La superstar di Golden State ha fatto sapere chiaramente che se il presidente Trump dovesse invitare gli Warriors a celebrare il titolo NBA alla Casa Bianca lui non sarà della spedizione: "Non sono d'accordo con quello che dice e pensa, finché ci sarà lui in carica non potremo vedere nessun progresso"
Le parole pesano come macigni, ma Kevin Durant le ha pensate a lungo, prima di pronunciarle: “No, se dovesse invitarci alla Casa Bianca io non andrò a rendere visita a Donald Trump. Non lo rispetto come presidente, non sono d’accordo con quello che dice e pensa e attraverso questo gesto voglio che la mia opinione sia chiara a tutti”. Un’opinione — aggiunge subito la superstar dei Golden State Warriors — strettamente personale, “che non riflette la posizione della società”, “ma se conosco bene i miei compagni sono sicuro che saranno d’accordo con me”.
Il rifiuto di Durant di prendere parte alla consueta visita alla Casa Bianca dei campioni NBA — a cui gli Warriors peraltro non sono ancora stati ufficialmente invitati — ha un significato ancora maggiore per un ragazzo cresciuto a meno di 20 chilometri dalla residenza presidenziale USA, nei sobborghi di Washington (Seat Pleasant, Maryland) e che, per sua stessa ammissione, ha “sempre sognato fin da bambino di portare il Larry O’Brien Trophy sui gradini della Casa Bianca”. Un desiderio che però oggi si scontra con l’ingombrante presenza nello Studio Ovale di Donald Trump, inviso a gran parte della comunità afroamericana e anche recentemente criticato da diversi giocatori NBA (non ultimo LeBron James).
Le ragioni di un rifiuto
Il calendario NBA da poco annunciato vede i Golden State Warriors in visita agli Washington Wizards il 28 febbraio 2018; solitamente le squadre NBA utilizzano la trasferta nella Capitale per rendere omaggio al presidente USA e organizzare la consueta visita alla Casa Bianca.
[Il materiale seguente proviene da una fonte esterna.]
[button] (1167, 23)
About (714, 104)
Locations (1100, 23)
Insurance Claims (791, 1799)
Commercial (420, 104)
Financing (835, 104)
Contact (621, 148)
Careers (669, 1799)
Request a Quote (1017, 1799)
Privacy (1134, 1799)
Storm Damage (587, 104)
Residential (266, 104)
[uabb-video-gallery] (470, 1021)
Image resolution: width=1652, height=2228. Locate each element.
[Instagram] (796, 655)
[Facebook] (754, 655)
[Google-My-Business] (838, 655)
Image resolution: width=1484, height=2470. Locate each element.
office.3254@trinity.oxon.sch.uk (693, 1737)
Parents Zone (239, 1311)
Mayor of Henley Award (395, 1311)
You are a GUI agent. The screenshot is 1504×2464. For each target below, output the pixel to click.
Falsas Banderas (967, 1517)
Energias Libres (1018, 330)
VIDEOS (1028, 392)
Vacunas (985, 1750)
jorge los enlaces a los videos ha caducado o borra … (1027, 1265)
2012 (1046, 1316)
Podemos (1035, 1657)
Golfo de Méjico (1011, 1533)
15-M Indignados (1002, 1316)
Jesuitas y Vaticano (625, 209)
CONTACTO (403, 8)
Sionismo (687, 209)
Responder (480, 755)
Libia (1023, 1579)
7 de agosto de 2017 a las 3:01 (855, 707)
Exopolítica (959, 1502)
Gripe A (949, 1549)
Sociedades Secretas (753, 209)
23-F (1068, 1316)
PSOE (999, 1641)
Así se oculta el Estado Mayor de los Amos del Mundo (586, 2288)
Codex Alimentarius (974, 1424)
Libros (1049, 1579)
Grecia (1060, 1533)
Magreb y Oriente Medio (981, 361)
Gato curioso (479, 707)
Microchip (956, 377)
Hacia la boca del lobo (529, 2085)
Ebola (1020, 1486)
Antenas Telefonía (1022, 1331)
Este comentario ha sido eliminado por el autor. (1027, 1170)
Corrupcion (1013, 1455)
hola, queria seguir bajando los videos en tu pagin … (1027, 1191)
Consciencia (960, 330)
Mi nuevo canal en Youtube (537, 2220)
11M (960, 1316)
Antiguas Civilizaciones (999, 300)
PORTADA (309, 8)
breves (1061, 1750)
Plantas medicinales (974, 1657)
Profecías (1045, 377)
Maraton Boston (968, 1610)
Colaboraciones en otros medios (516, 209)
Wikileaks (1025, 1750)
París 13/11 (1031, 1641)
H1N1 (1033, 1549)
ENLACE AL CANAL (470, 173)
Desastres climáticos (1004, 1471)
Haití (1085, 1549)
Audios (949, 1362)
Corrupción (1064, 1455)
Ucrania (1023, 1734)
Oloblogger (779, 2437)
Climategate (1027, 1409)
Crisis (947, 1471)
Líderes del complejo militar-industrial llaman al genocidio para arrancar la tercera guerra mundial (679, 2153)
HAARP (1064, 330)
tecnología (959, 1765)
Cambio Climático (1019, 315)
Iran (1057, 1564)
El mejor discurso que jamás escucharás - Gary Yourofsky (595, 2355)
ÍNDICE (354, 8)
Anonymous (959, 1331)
Se l’allenatore dei californiani Steve Kerr ha incoraggiato i suoi giocatori a riflettere sull’opportunità della visita (“in un momento così difficile, potrebbe essere un gesto bellissimo mostrare rispetto verso l’istituzione della presidenza, verso il governo”), Durant potrebbe non essere l’unico a scegliere di snobbare l’eventuale invito (Steph Curry e Andre Iguodala sono stati molto critici verso le azioni e le parole del presidente Trump). “Da quando è stato eletto — anzi, da quando è sceso in lizza per la presidenza — il nostro Paese è più diviso che mai, e non può essere una coincidenza”, le parole di KD. “Con Barack Obama presidente le cose sembrano andare per il meglio, ma con Trump abbiamo imboccato una strada pericolosa. Tutto parte dal leader e a mio avviso finché non sarà fuori dalla Casa Bianca noi non vedremo nessun tipo di progresso”. Durant non è la prima superstar sportiva afroamericana ad affrontare con decisione temi sociali e politici e proprio a chi ha fatto sentire la sua voce prima di lui il n°35 degli Warriors vuole rendere omaggio: “Noi atleti abbiamo una voce che può essere ascoltata da molti — ha detto Durant — e sono grato che gente come Colin Kaepernick [l’ex quarterback dei San Francisco 49ers che si era rifiutato di alzarsi in piedi all’inno nazionale USA, ndr] LeBron James, Carmelo Anthony, Chris Paul e Dwyane Wade abbia dato il via a questa discussione — anche Russell Westbrook ha trattato il tema in un suo discorso pubblico. Per continuare a progredire c’è bisogno che sempre più persone, anche atleti, facciano sentire la propria voce. Quello che è successo a Charlottesville è incomprensibile”, ha concluso. E su questo non c'è nessun dubbio.